** Brief **
Without the pictures, output the records below exactly as they are.
[[ Data supplied open ]]
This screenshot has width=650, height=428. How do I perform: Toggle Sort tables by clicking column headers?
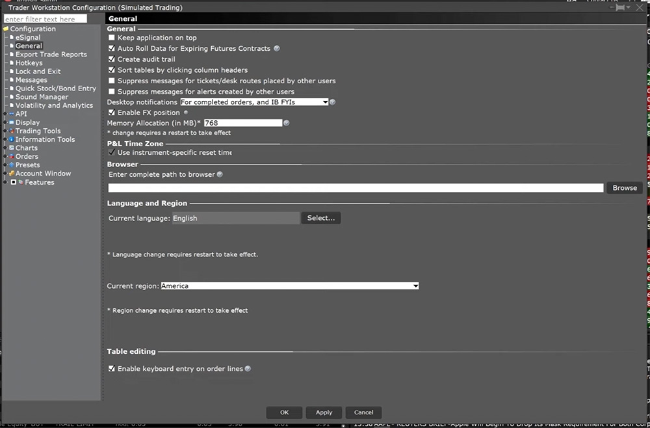[x=112, y=70]
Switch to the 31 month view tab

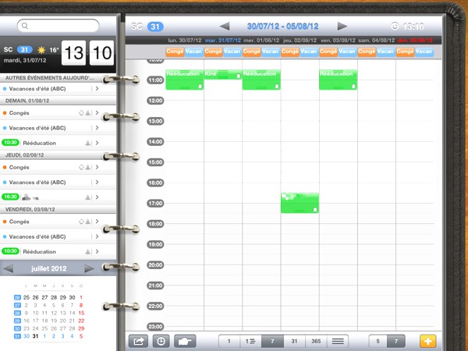pos(294,341)
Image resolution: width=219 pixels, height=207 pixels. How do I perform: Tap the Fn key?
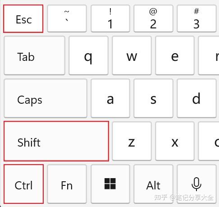(x=67, y=184)
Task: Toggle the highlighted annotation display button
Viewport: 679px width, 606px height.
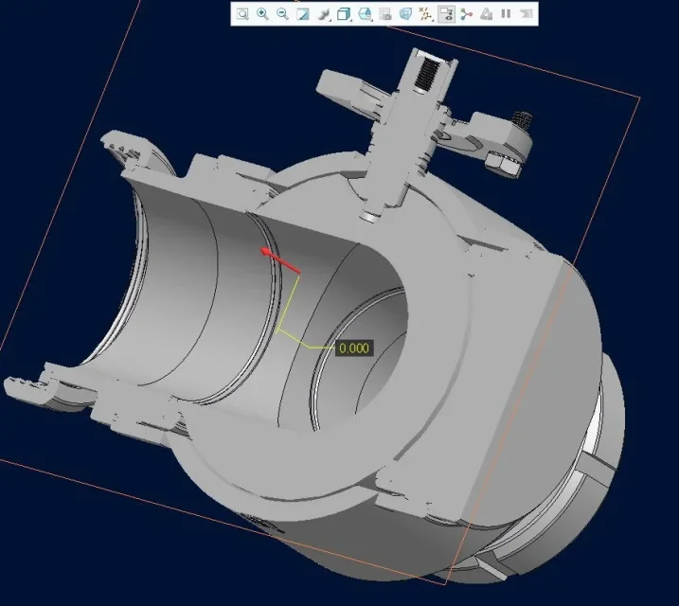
[[ Data supplied closed ]]
** Response area **
This screenshot has width=650, height=428. How do I perform: Toggle Sort tables by clicking column headers?
[x=112, y=70]
Switch to the 31 month view tab

pos(294,341)
Image resolution: width=219 pixels, height=207 pixels. How do I perform: Tap the Fn key?
(x=67, y=184)
Task: Toggle the highlighted annotation display button
Viewport: 679px width, 606px height.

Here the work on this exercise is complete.